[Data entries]
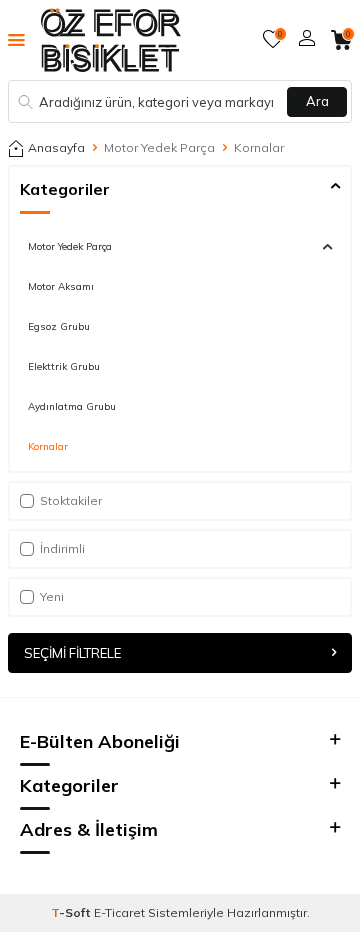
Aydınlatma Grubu (72, 406)
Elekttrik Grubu (64, 366)
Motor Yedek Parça (159, 147)
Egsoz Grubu (59, 326)
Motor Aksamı (61, 286)
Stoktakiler (71, 500)
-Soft (72, 912)
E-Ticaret (119, 912)
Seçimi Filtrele (72, 653)
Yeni (52, 596)
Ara (317, 101)
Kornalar (48, 446)
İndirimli (62, 548)
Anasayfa (56, 147)
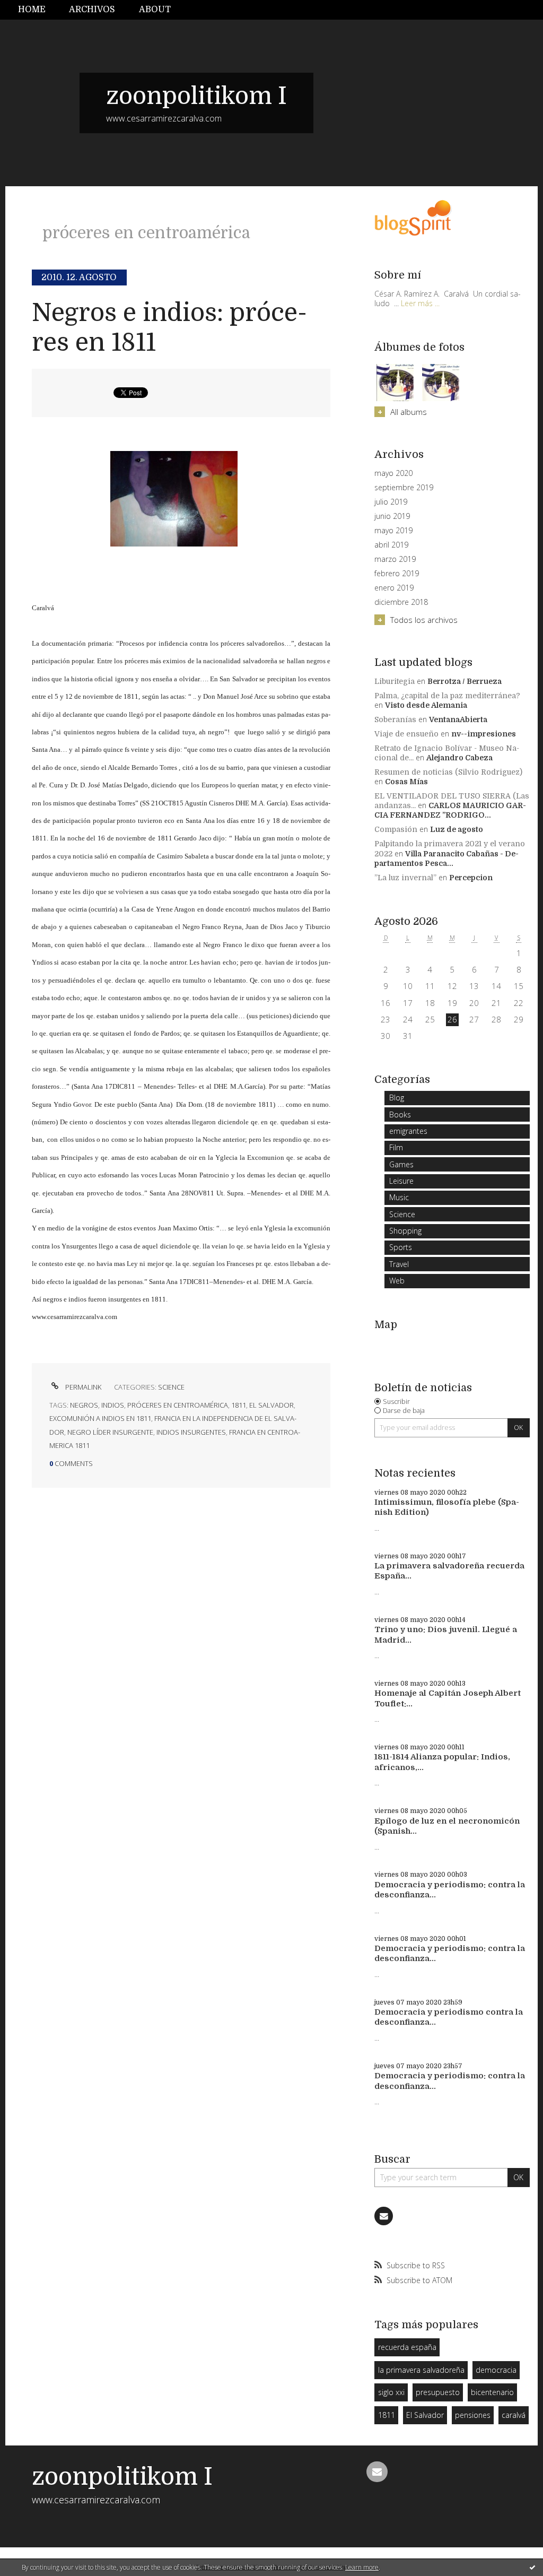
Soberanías (395, 719)
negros (84, 1405)
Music (399, 1197)
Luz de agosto (456, 829)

Work required ::
Are you able to set down all the lines above exactly, without any pictures?

Answer space ::
Aydınlatma Grubu (72, 406)
Elekttrik Grubu (64, 366)
Motor Yedek Parça (159, 147)
Egsoz Grubu (59, 326)
Motor Aksamı (61, 286)
Stoktakiler (71, 500)
-Soft (72, 912)
E-Ticaret (119, 912)
Seçimi Filtrele (72, 653)
Yeni (52, 596)
Ara (317, 101)
Kornalar (48, 446)
İndirimli (62, 548)
Anasayfa (56, 147)
Soberanías (395, 719)
negros (84, 1405)
Music (399, 1197)
Luz de agosto (456, 829)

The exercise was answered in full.